----- Extracted entries -----

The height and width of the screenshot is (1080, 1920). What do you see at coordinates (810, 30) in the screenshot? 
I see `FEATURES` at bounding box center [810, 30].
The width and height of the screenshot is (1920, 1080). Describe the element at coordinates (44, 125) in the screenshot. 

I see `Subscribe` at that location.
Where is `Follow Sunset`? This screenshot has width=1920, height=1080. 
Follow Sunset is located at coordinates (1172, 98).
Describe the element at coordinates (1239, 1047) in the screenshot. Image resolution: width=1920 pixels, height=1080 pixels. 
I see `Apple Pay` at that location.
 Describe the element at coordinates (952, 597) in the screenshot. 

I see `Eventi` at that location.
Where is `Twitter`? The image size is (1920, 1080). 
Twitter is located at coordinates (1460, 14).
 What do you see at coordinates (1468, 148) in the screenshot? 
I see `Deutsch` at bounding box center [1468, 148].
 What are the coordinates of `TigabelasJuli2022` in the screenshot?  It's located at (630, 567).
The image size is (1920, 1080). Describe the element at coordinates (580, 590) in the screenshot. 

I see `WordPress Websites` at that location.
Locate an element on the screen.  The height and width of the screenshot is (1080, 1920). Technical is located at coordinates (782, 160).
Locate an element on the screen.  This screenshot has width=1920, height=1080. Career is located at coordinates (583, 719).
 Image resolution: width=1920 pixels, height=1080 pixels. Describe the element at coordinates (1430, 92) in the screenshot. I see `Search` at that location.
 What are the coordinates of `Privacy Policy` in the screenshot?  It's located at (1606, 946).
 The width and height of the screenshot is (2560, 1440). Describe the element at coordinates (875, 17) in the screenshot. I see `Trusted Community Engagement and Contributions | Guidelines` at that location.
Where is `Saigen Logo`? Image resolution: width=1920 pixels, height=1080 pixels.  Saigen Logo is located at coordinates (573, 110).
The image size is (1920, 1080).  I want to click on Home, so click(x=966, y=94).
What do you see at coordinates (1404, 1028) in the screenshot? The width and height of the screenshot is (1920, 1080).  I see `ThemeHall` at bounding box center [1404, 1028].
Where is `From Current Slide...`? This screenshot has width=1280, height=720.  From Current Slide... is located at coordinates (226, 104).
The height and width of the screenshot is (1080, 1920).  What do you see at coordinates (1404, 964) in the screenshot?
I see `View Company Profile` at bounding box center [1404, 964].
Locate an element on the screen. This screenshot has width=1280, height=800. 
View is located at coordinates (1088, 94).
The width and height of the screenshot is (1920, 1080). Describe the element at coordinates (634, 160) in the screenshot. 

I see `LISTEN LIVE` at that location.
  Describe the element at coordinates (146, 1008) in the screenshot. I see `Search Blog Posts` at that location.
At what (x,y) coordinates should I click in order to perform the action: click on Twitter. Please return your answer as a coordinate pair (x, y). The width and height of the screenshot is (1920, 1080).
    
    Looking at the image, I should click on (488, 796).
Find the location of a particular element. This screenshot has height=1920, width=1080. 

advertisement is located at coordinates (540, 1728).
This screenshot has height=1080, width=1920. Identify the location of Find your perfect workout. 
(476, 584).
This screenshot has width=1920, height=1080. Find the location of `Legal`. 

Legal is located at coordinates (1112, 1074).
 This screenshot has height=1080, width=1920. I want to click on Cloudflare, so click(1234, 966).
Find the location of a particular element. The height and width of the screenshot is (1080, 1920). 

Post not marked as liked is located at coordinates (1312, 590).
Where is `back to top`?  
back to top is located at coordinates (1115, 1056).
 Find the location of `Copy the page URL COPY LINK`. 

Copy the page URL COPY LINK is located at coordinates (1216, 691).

-----

● **Objective**:
Identify every line in the records above that contains the word "Where", and copy each of those lines.

● **Exercise solution**:
Where is `Follow Sunset`? This screenshot has width=1920, height=1080. 
Where is `Twitter`? The image size is (1920, 1080). 
Where is `Saigen Logo`? Image resolution: width=1920 pixels, height=1080 pixels.  Saigen Logo is located at coordinates (573, 110).
Where is `From Current Slide...`? This screenshot has width=1280, height=720.  From Current Slide... is located at coordinates (226, 104).
Where is `back to top`?  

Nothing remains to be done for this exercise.